* **What to work on**: The answer should contain only the lines running from the line with "Task: Open the Company navigation dropdown" to the end of the material, reproduced verbatim.

* **Records supplied**:

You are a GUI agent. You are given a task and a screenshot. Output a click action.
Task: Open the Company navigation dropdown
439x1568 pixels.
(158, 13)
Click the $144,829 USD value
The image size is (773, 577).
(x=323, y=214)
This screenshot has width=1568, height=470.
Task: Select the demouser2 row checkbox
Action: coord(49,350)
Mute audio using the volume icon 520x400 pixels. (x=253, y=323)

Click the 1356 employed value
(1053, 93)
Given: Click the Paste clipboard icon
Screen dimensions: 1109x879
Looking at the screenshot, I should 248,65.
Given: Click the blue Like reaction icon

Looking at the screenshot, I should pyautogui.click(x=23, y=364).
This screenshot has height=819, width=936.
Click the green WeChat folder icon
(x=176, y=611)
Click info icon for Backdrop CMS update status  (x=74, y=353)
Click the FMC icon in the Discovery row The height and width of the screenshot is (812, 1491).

* **Solution for this task**:
Task: Open the Company navigation dropdown
439x1568 pixels.
(158, 13)
Click the $144,829 USD value
The image size is (773, 577).
(x=323, y=214)
This screenshot has width=1568, height=470.
Task: Select the demouser2 row checkbox
Action: coord(49,350)
Mute audio using the volume icon 520x400 pixels. (x=253, y=323)

Click the 1356 employed value
(1053, 93)
Given: Click the Paste clipboard icon
Screen dimensions: 1109x879
Looking at the screenshot, I should 248,65.
Given: Click the blue Like reaction icon

Looking at the screenshot, I should pyautogui.click(x=23, y=364).
This screenshot has height=819, width=936.
Click the green WeChat folder icon
(x=176, y=611)
Click info icon for Backdrop CMS update status  (x=74, y=353)
Click the FMC icon in the Discovery row The height and width of the screenshot is (812, 1491).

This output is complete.